During the morning of 10 October 2017, NWS Pueblo forecasters noticed a small, very bright (high reflectance) signal in the GOES-16 visible channels in the San Luis Valley of southern Colorado (Fig. 1). Interrogating further, the localized area appeared relatively warm in the 3.9 um channel (Fig. 2) and had relatively high reflectance in the 0.86 um, 1.38 um, 1.6 um and 2.2 um near-IR channels.
After quickly ruling out a cloud, wildfire, explosion, and alien invasion, it was determined that this phenomenon was very high reflectance off of a smooth surface feature. There was no smoke in the VIS, and a wildfire hotspot would not exhibit such high reflectance, especially so early in the life of the fire. This phenomenon know as “sunglint” most often occurs off of a calm water surface given the high degree of smoothness, but can occur off of smooth land surfaces as well. Interrogation of google earth revealed this feature was in fact a Solar Energy Generating Facility (Fig. 3)! The angle of the sun during that period of day lined up just right with that of the solar panels to have its sunlight reflected directly into the GOES-16 ABI.
After some investigation, two other solar farms were found causing the same phenomenon in GOES-16 imagery. The Ivanpah Solar Power facility is located in southeast California near the Nevada border in the Mojave desert, and is a concentrated solar thermal plant. As of 2014, this was the world’s largest solar thermal power station. The reflectance signatures and hotspots were picked up by GOES-16 during a similar period as was found in Colorado (Fig. 4).

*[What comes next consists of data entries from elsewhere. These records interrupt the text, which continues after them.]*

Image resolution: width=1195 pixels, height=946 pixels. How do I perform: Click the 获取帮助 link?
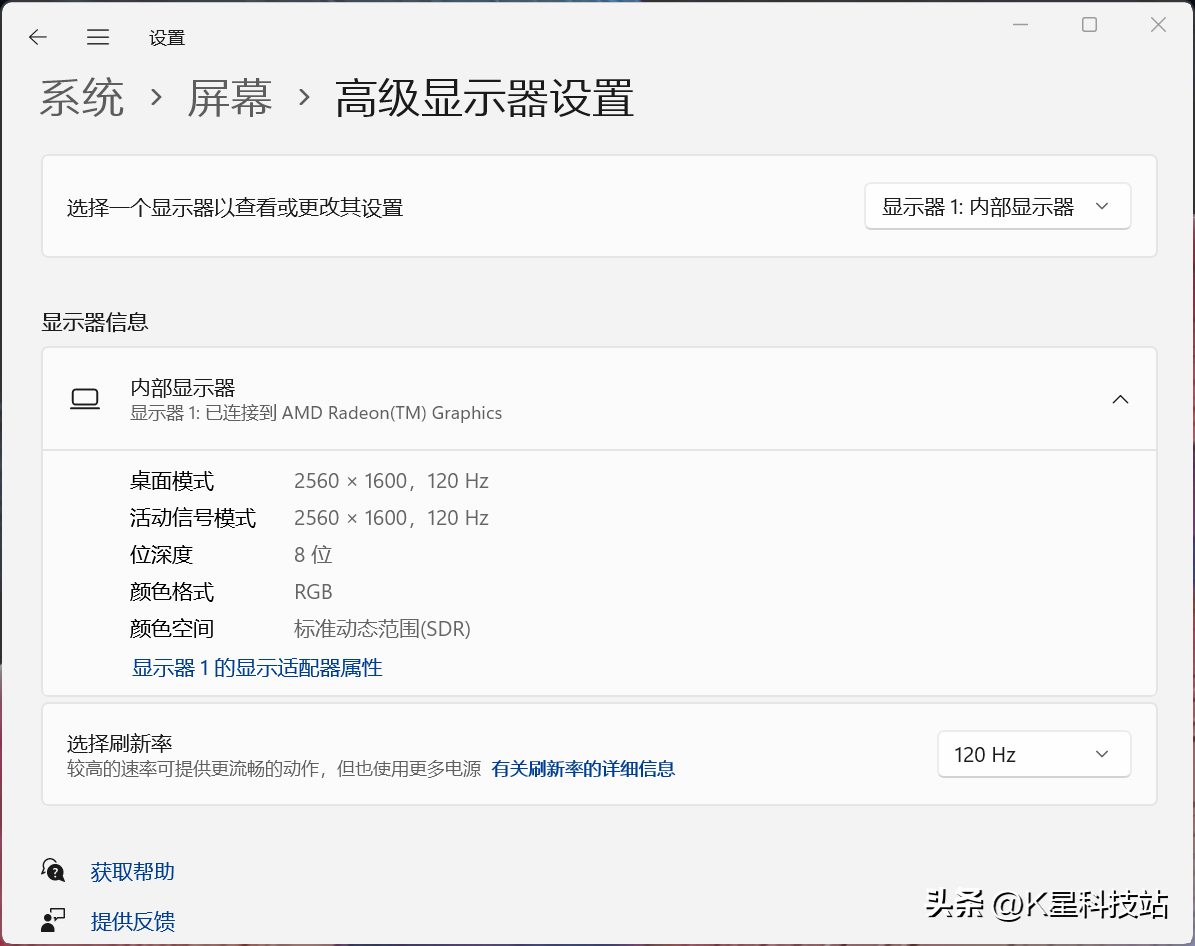pyautogui.click(x=133, y=871)
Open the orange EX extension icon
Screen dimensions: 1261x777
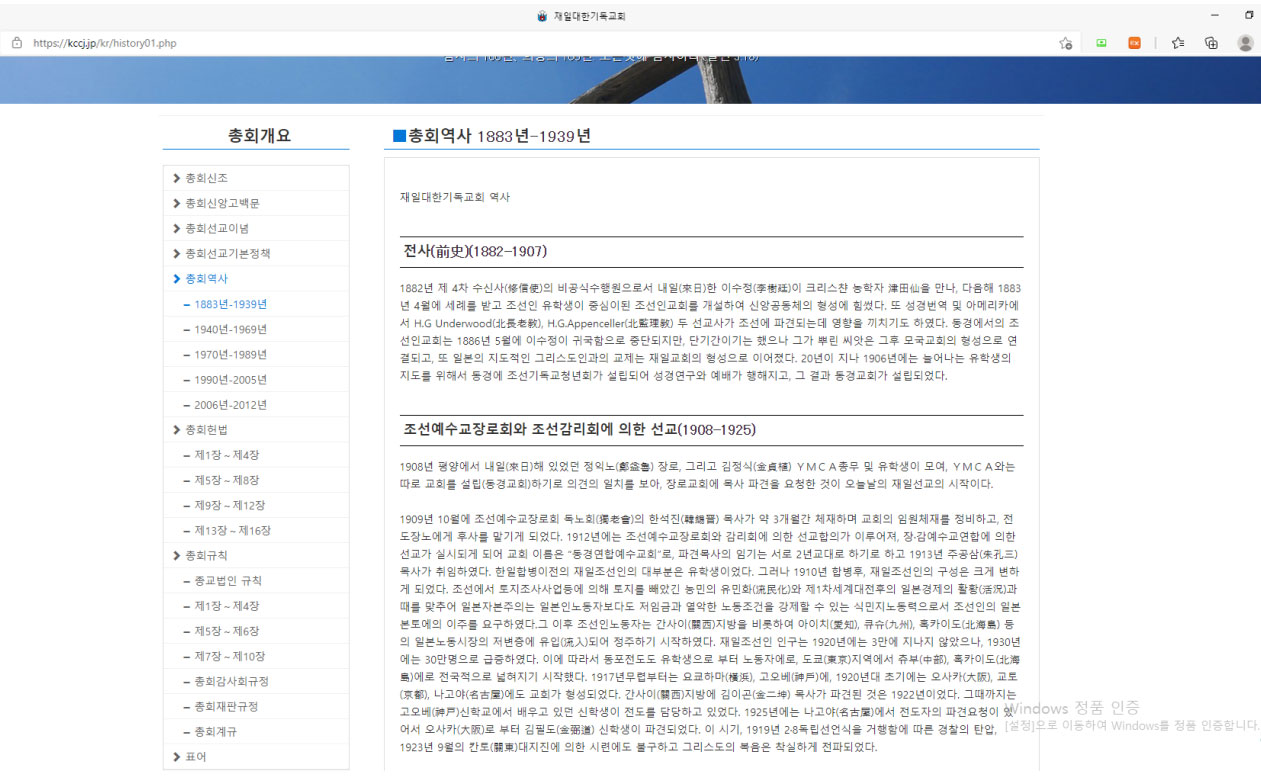[1134, 43]
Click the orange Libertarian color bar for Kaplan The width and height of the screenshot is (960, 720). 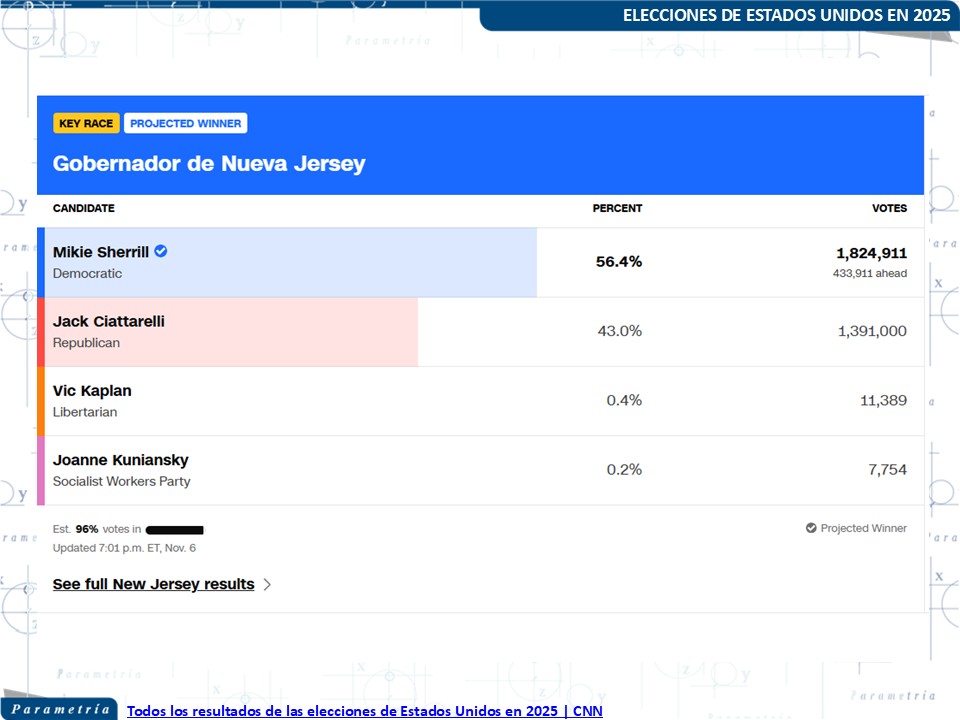point(41,401)
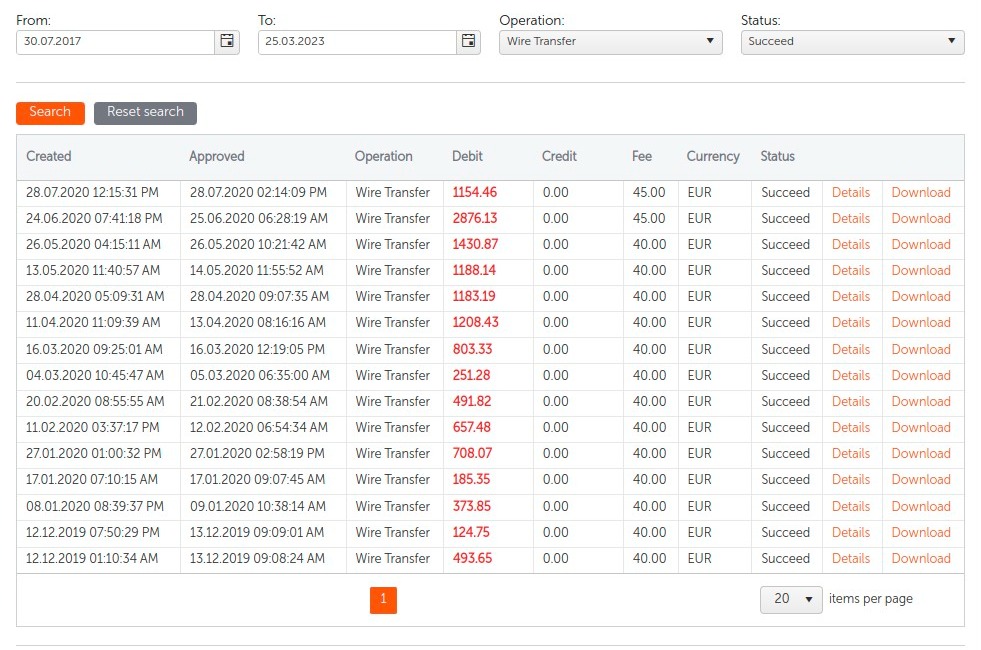Screen dimensions: 981x650
Task: Download the 2876.13 wire transfer record
Action: 920,219
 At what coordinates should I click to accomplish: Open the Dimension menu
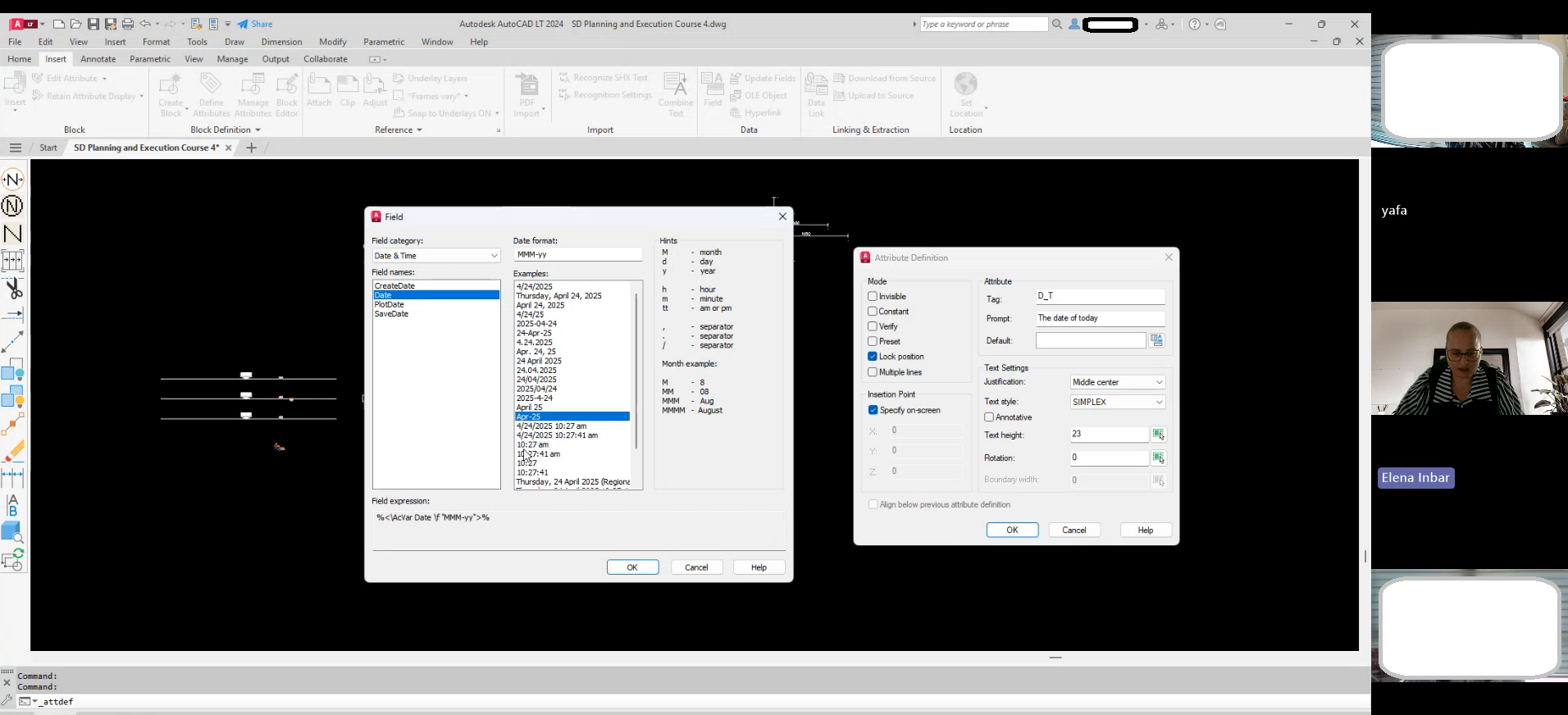pyautogui.click(x=281, y=42)
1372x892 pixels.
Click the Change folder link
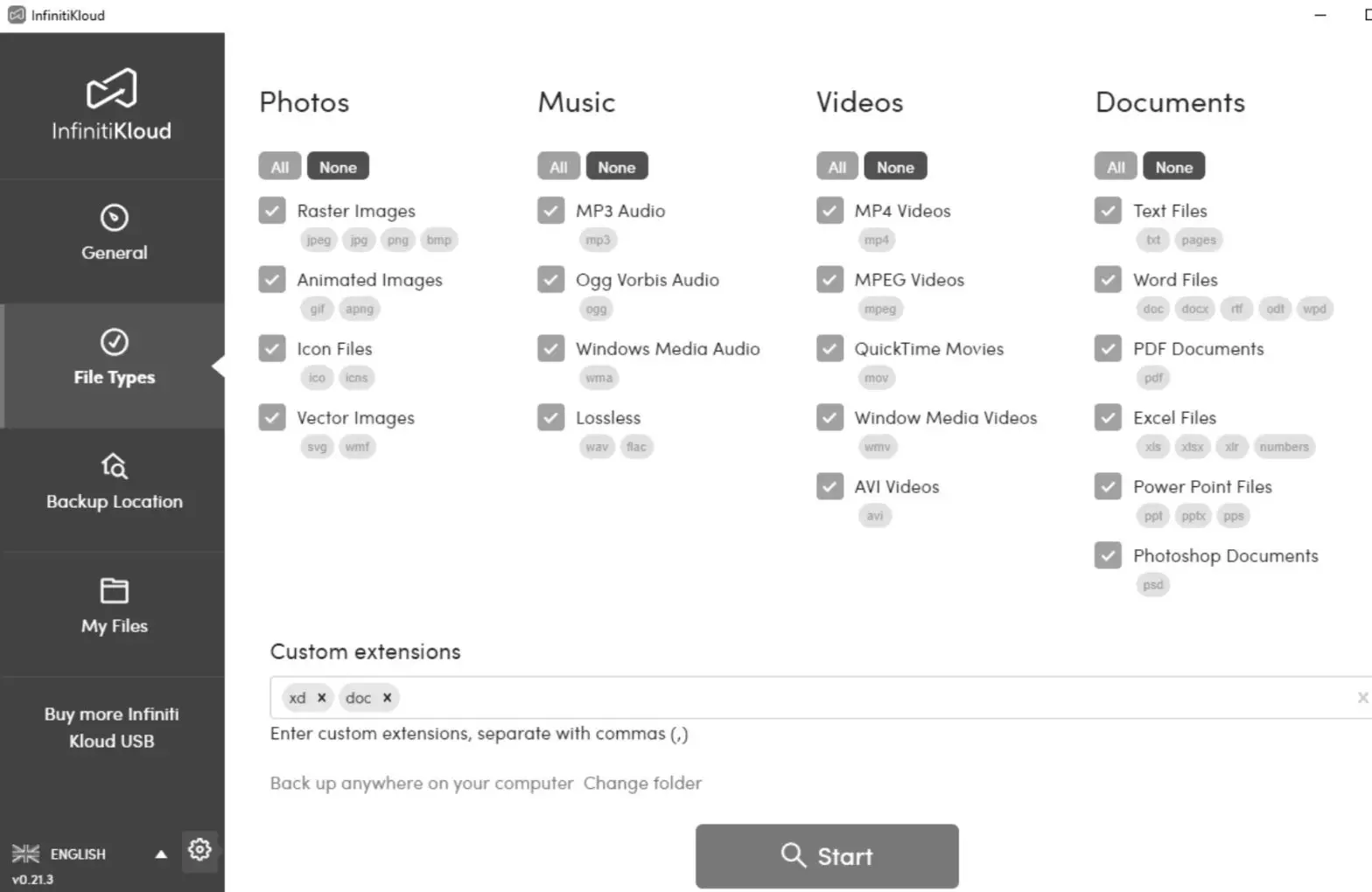(642, 784)
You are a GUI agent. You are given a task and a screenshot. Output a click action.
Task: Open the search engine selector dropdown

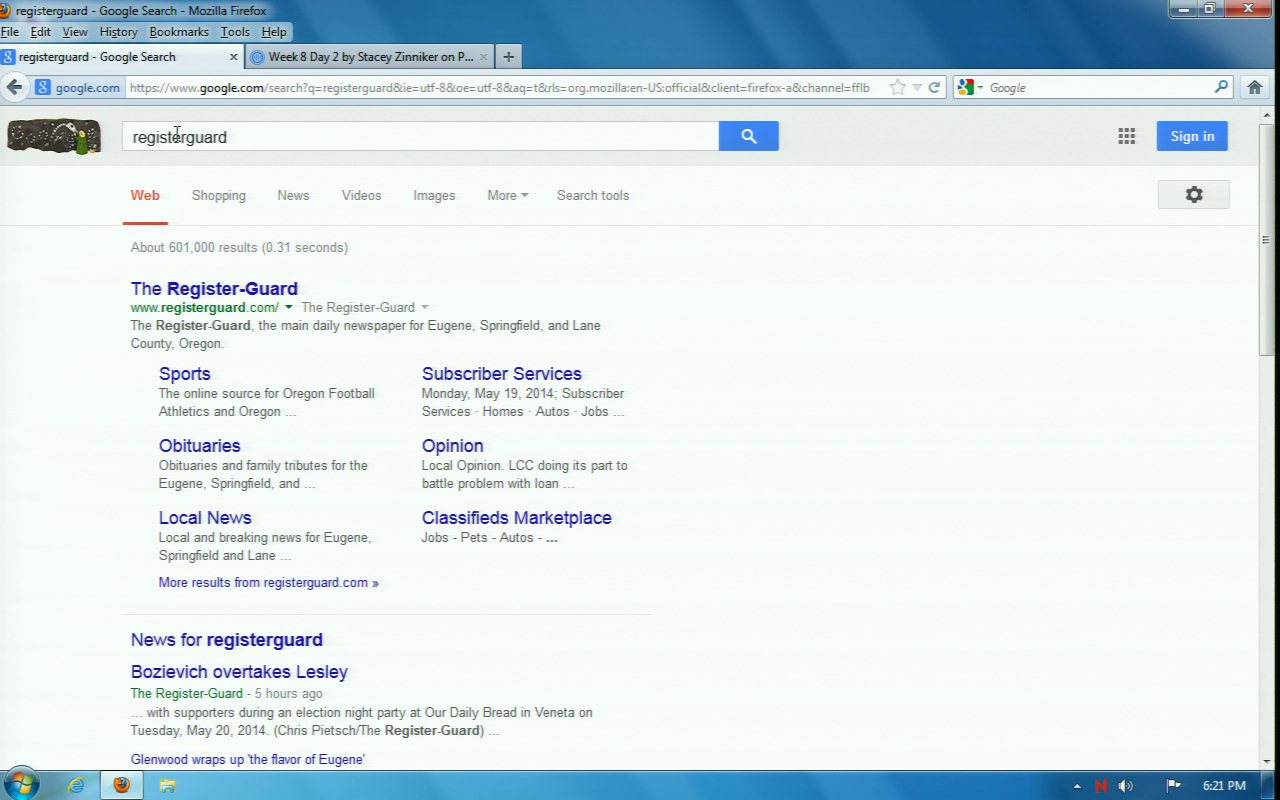pos(969,88)
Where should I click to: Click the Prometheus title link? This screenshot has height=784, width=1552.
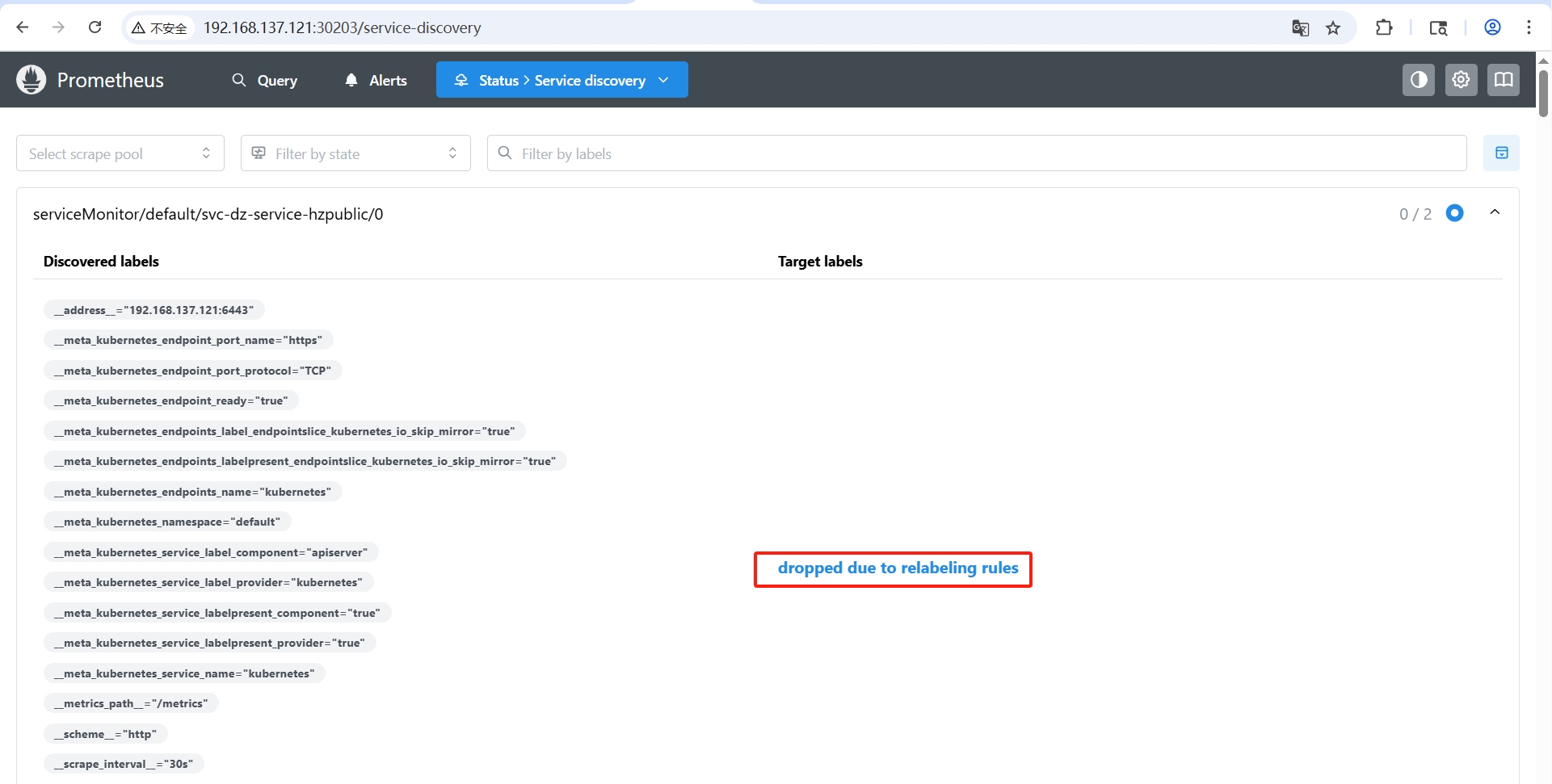110,80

The Crescent Dunes Solar Energy facility in west central Nevada also had a reflectance and hotspot signature detected by GOES-16 (Fig. 5). This facility is also a concentrating solar power plant. Interestingly, the reflectance and hotspot signatures were detected in GOES-16 imagery at this plant from sunrise through early afternoon, much longer than the other two facilities. Why? Perhaps the angles of the large number of panels must vary considerably to be reflecting energy toward GOES-16 for such a long period of time. Or, maybe the solar power central towers are so bright that they are picked up by GOES-16. Neither explanation, however, explains why the Crescent Dunes signal was picked up for such a long period but the Ivanpah signal was significantly more brief.